__PROBLEM DESCRIPTION__:
Copy out the records again. Change nothing.

Stored items
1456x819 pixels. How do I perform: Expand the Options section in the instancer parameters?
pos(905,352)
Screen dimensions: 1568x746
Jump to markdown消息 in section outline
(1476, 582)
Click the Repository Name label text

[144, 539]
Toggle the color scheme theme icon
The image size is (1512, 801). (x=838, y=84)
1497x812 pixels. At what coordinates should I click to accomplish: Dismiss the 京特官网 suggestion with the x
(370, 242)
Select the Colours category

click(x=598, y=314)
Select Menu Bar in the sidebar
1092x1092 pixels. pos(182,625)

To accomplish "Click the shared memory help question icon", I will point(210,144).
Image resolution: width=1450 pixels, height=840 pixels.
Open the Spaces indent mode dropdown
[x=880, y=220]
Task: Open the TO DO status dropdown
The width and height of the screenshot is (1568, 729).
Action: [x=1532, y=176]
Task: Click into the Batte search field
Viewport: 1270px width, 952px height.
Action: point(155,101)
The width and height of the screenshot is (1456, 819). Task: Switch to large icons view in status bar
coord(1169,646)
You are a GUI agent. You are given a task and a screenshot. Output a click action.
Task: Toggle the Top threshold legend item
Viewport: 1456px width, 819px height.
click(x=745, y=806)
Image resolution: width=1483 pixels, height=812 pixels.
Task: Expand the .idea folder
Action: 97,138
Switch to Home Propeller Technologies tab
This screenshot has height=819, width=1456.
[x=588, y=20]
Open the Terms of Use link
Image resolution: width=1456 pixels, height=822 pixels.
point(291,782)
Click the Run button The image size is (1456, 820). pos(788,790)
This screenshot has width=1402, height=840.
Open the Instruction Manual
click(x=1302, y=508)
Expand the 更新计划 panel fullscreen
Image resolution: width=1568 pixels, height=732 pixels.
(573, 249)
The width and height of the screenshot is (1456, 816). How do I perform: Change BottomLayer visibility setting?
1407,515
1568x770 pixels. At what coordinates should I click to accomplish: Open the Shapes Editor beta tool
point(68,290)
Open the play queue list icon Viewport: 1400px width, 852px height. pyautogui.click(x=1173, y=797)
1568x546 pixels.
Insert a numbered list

__RESPONSE__:
1456x819 pixels. How do I perform: Expand the Options section in the instancer parameters?
pos(905,352)
Screen dimensions: 1568x746
Jump to markdown消息 in section outline
(1476, 582)
Click the Repository Name label text

[144, 539]
Toggle the color scheme theme icon
The image size is (1512, 801). (x=838, y=84)
1497x812 pixels. At what coordinates should I click to accomplish: Dismiss the 京特官网 suggestion with the x
(370, 242)
Select the Colours category

click(x=598, y=314)
Select Menu Bar in the sidebar
1092x1092 pixels. pos(182,625)

To accomplish "Click the shared memory help question icon", I will point(210,144).
Image resolution: width=1450 pixels, height=840 pixels.
Open the Spaces indent mode dropdown
[x=880, y=220]
Task: Open the TO DO status dropdown
The width and height of the screenshot is (1568, 729).
Action: [x=1532, y=176]
Task: Click into the Batte search field
Viewport: 1270px width, 952px height.
Action: point(155,101)
The width and height of the screenshot is (1456, 819). Task: Switch to large icons view in status bar
coord(1169,646)
You are a GUI agent. You are given a task and a screenshot. Output a click action.
Task: Toggle the Top threshold legend item
Viewport: 1456px width, 819px height.
click(x=745, y=806)
Image resolution: width=1483 pixels, height=812 pixels.
Task: Expand the .idea folder
Action: 97,138
Switch to Home Propeller Technologies tab
This screenshot has height=819, width=1456.
[x=588, y=20]
Open the Terms of Use link
Image resolution: width=1456 pixels, height=822 pixels.
point(291,782)
Click the Run button The image size is (1456, 820). pos(788,790)
This screenshot has width=1402, height=840.
Open the Instruction Manual
click(x=1302, y=508)
Expand the 更新计划 panel fullscreen
Image resolution: width=1568 pixels, height=732 pixels.
(573, 249)
The width and height of the screenshot is (1456, 816). How do I perform: Change BottomLayer visibility setting?
1407,515
1568x770 pixels. At what coordinates should I click to accomplish: Open the Shapes Editor beta tool
point(68,290)
Open the play queue list icon Viewport: 1400px width, 852px height. pyautogui.click(x=1173, y=797)
1568x546 pixels.
Insert a numbered list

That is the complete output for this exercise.